Let $f:[a,b]\rightarrow\mathbb{R}$ be a continuous function defined on a non-empty closed interval.
Prove: $|\int_{a}^{b}f(x)dx|=\int_{a}^{b}|f(x)|dx$ $\iff$ $f$ is either non-negative or non-positive.
(Hint: See $f$ as the difference between its positive part and its negative part)
So far I've got:
$\impliedby:|\int_{a}^{b}f(x)dx| = |\int_{a}^{b}f_+(x)dx -\int_a^bf_-(x)dx|\leq\int_{a}^{b}f_+(x)dx+\int_a^bf_-(x)dx=\int_{a}^{b}|f(x)|dx$
We have equality if either $\int_{a}^{b}f_+(x)dx=0$ or $\int_{a}^{b}f_-(x)dx=0$.

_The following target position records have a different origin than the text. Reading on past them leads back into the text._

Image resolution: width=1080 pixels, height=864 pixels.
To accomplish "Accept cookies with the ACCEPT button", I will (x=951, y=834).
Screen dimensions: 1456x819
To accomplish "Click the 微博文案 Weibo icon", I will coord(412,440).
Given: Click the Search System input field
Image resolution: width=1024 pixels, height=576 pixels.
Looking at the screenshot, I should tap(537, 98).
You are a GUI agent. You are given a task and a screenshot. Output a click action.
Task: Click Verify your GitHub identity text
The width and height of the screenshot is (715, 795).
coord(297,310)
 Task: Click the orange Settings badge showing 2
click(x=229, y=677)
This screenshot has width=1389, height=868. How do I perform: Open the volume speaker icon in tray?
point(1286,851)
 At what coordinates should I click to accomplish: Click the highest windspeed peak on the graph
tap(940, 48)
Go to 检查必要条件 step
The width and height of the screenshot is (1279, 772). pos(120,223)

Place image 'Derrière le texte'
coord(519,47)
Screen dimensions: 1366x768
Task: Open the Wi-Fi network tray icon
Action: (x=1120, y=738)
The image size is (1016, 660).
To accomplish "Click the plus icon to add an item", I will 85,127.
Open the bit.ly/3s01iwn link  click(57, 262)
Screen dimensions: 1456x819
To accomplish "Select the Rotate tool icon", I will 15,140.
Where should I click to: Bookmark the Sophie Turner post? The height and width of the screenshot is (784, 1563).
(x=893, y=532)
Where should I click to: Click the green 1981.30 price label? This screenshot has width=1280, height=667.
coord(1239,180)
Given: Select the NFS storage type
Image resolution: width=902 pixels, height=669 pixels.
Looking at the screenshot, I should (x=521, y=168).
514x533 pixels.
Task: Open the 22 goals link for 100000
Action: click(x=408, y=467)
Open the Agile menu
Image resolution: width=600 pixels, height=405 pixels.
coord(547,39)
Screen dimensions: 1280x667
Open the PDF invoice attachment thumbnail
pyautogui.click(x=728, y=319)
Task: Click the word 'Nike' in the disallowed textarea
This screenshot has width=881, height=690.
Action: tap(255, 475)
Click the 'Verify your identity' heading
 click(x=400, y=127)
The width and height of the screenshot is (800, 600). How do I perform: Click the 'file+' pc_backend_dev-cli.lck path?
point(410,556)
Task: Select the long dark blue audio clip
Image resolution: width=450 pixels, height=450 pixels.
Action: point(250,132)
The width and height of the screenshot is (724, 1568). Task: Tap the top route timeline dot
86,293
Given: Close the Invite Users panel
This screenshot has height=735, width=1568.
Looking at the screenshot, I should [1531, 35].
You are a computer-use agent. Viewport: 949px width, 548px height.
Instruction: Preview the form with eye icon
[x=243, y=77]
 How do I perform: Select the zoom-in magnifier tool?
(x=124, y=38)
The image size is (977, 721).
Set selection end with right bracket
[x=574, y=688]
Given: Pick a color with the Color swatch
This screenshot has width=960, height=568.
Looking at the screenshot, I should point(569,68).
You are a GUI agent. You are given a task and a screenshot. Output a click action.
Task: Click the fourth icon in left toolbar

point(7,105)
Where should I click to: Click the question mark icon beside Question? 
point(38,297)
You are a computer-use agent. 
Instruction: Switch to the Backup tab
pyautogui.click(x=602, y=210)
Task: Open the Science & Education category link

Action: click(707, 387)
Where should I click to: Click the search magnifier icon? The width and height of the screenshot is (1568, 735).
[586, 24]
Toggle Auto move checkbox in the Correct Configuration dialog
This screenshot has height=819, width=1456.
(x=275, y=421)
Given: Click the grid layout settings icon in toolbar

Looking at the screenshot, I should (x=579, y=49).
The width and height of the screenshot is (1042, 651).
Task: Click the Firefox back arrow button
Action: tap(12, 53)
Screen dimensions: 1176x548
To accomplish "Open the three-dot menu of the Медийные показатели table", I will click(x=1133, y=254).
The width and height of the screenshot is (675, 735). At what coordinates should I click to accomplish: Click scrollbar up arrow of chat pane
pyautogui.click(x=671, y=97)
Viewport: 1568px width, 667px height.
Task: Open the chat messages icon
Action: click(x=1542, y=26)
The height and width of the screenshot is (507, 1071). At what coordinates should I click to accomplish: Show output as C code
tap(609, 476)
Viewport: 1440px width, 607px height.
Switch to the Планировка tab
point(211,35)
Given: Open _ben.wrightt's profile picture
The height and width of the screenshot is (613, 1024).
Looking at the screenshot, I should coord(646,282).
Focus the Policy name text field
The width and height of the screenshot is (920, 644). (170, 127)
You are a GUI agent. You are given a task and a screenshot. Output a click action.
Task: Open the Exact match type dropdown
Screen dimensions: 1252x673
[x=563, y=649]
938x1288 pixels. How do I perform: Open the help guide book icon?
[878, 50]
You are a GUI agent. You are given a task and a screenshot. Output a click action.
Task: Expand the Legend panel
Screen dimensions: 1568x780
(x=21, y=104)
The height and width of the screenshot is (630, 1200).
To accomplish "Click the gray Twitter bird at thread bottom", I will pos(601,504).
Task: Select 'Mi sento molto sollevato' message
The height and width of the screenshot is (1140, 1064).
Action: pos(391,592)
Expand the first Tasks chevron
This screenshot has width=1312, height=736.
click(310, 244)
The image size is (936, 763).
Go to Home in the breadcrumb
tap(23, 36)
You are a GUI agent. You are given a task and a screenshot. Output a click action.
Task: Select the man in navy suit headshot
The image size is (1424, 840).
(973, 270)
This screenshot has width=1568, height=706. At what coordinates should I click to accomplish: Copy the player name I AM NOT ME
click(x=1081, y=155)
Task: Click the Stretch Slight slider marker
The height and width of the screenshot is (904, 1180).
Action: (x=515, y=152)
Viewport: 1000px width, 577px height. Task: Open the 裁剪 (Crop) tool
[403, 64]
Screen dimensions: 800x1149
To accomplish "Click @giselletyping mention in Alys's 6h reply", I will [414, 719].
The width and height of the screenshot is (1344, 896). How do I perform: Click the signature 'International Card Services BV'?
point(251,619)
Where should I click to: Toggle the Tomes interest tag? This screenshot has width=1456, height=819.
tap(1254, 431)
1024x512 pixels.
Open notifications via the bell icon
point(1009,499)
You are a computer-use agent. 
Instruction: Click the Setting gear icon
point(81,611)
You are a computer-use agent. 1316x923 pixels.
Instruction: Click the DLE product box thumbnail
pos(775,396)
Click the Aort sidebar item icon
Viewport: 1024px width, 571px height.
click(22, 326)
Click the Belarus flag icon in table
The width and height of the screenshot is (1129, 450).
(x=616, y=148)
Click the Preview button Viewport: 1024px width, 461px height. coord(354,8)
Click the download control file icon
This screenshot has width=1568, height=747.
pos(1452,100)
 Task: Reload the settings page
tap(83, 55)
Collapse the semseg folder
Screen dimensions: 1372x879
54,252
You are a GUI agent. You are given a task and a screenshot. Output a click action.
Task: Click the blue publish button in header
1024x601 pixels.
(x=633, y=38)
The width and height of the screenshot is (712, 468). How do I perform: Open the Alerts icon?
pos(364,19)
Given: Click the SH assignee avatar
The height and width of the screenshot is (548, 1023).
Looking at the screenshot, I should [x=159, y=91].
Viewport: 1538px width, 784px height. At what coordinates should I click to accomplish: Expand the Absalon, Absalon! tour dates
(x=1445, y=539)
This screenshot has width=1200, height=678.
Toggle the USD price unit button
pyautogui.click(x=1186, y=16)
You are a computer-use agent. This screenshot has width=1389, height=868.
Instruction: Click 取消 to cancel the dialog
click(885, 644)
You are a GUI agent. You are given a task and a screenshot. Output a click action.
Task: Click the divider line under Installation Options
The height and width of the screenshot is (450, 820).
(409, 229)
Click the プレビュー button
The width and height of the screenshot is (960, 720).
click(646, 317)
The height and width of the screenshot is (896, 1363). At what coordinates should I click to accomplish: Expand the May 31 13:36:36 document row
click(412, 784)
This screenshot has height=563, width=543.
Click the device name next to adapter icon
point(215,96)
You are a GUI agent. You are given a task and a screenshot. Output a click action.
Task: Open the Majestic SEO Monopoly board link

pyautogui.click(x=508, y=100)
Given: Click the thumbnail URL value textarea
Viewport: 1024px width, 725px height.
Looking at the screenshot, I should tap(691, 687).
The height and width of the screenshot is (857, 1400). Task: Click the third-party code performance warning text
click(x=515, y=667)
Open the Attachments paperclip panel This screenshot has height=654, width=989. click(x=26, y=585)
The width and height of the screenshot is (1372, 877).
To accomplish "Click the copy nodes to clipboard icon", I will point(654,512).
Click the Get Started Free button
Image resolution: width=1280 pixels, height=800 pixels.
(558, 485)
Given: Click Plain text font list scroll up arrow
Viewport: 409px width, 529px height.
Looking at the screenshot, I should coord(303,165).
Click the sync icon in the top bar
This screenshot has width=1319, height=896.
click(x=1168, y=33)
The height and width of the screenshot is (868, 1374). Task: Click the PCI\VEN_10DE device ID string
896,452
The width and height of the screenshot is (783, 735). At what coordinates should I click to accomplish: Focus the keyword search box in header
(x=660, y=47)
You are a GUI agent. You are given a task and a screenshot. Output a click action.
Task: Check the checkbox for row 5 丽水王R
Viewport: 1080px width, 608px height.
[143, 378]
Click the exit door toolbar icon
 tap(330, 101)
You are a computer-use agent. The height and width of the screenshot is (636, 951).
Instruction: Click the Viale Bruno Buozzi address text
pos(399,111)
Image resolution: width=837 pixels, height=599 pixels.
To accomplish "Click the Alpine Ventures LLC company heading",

If $\left|\int_a^bf(x)\,\mathrm dx\right|=\int_a^b|f(x)|\,\mathrm dx$, then $\int_a^bf(x)\,\mathrm dx=\pm\int_a^b|f(x)|\,\mathrm dx$. Suppose that$$\int_a^bf(x)\,\mathrm dx=\int_a^b|f(x)|\,\mathrm dx.$$Then $\int_a^b|f(x)|-f(x)\,\mathrm dx=0$. But $|f|-f$ is a continuous non-negative function, and therefore$$\int_a^b|f(x)|-f(x)\,\mathrm dx=0\iff|f|-f=0\iff f=|f|.$$The case in which $\int_a^bf(x)\,\mathrm dx=-\int_a^b|f(x)|\,\mathrm dx$ is similar: you can deduce that $f=-|f|$.